▶ **DESCRIPTION OF THE TASK**
Retype every line from the one containing "Click the Community" through the last line of the records below, both included; leave out the pictures.

----------

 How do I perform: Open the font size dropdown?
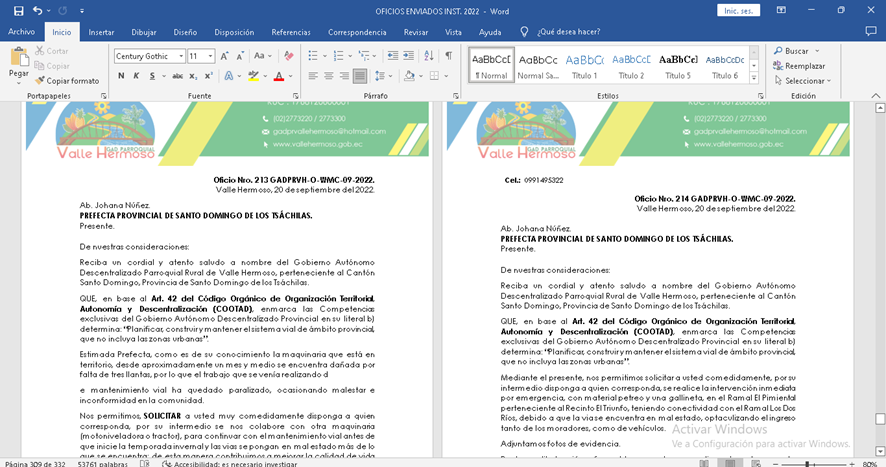point(209,56)
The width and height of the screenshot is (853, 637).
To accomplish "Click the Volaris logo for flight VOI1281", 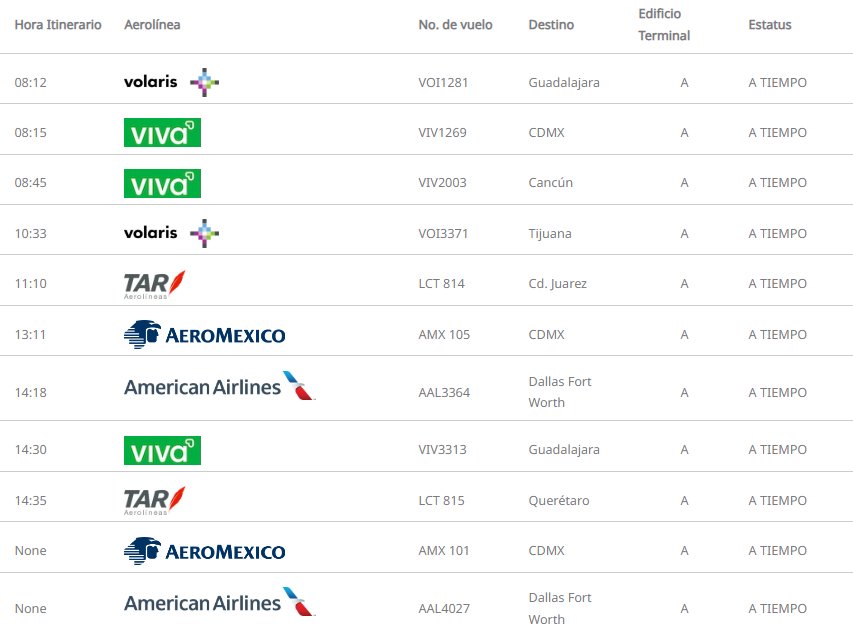I will (x=171, y=82).
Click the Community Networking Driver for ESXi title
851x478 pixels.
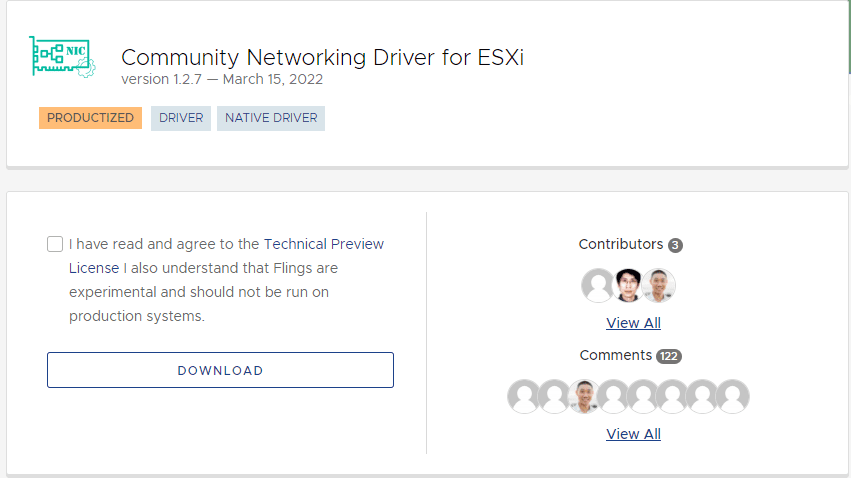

----------

▶ **REPLY**
Click the Community Networking Driver for ESXi title
851x478 pixels.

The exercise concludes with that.